Escamas (Inocencio Javier)

Uno siempre recuerda el lugar donde se enamoró por vez primera. Mi abuelo no lo recordaba. Alegaba males neuronales y despistes de taberna. La memoria es una amante desastrosa, farfullaba.
Siete. Uno no se enamora a los siete años. ¡Válgame Dios! Una mirada, dijo. Y, ¡zas…! Enamorado como un latido. ¿Puede un latido enamorarse? El abuelo decía que el corazón puede escapar por la garganta de cualquier enamorado cuando escucha la llamada de un corazón enmascarado. De esos hechos a medida. A medida de tus arterias, de tus tambores, de tu sangre. Como dos ballenas telefoneándose en una pecera.

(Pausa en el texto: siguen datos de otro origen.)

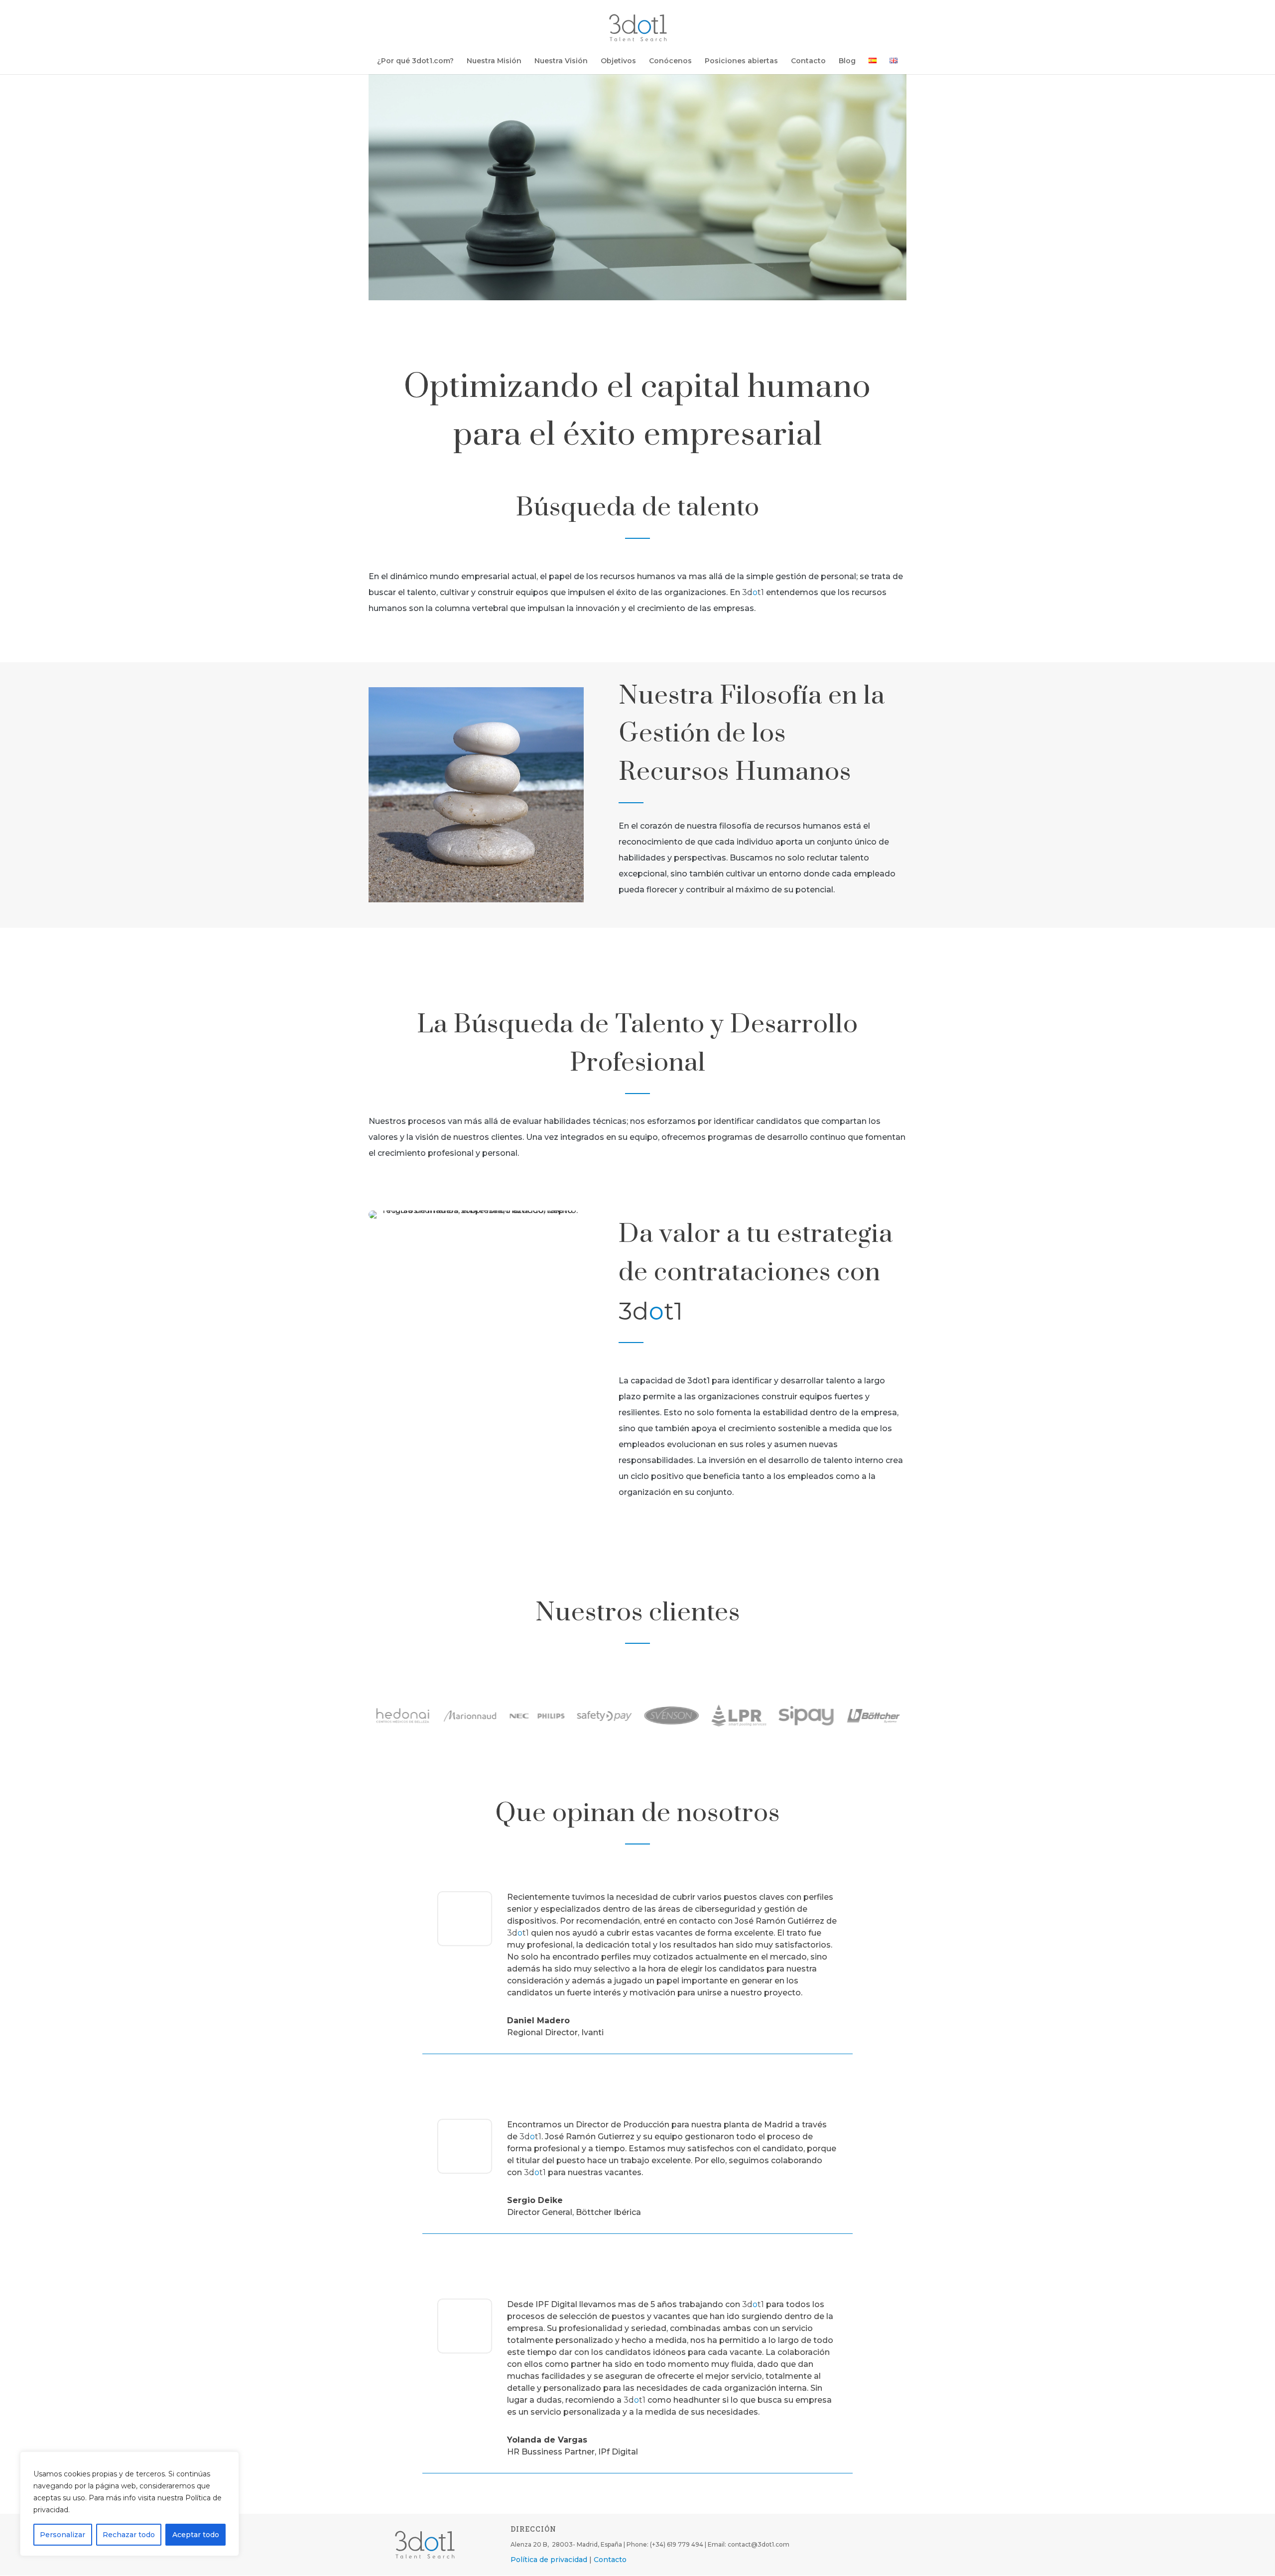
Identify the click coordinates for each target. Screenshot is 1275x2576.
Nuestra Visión (561, 61)
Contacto (808, 61)
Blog (847, 61)
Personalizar (62, 2534)
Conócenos (670, 61)
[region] (129, 2504)
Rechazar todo (129, 2534)
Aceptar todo (195, 2534)
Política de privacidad (548, 2559)
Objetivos (618, 61)
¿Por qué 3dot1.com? (415, 61)
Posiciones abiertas (741, 61)
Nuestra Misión (494, 61)
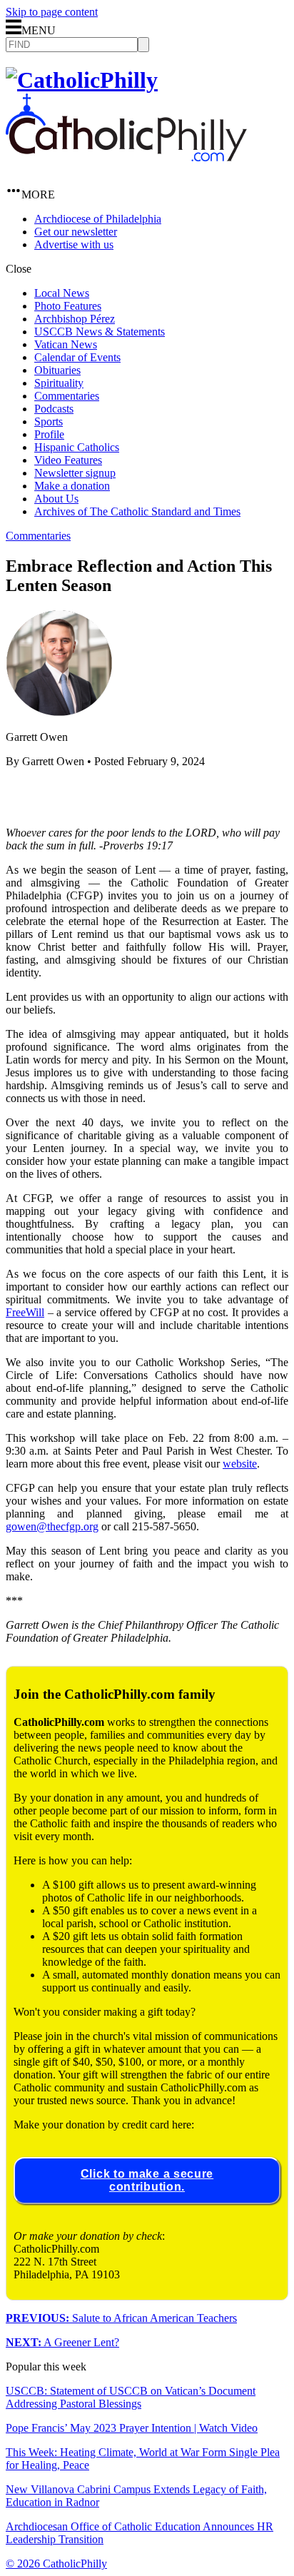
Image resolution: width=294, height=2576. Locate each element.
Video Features (68, 460)
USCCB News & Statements (99, 331)
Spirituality (58, 383)
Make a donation (72, 486)
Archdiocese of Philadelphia (97, 219)
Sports (48, 421)
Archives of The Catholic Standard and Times (137, 511)
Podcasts (54, 409)
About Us (56, 499)
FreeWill (25, 1312)
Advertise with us (73, 244)
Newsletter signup (75, 473)
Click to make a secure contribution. (147, 2180)
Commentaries (66, 396)
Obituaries (57, 370)
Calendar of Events (77, 357)
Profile (49, 434)
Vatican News (65, 344)
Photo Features (67, 306)
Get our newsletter (75, 232)
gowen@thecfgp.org (52, 1526)
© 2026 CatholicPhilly (56, 2563)
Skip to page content (52, 12)
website (240, 1464)
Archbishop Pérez (74, 319)
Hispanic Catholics (76, 447)
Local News (61, 293)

Era tarde, cuando se lanzó al vacío (esa espumosa dimensión de la memoria) sin tener ni pajolera idea de articular las uñas demasiado alargadas, las entrañas… para no hundirse, morir y nunca resucitar.
La tarde siguiente apareció en la orilla de la playa. El abuelo juraba haber besado, respirado… en pocas palabras: sobrevivido, en la coralina garganta de una sirena. El manicomio está lleno de poetas, le dijo la abuela, entonces solo una niña con los pies en la tierra.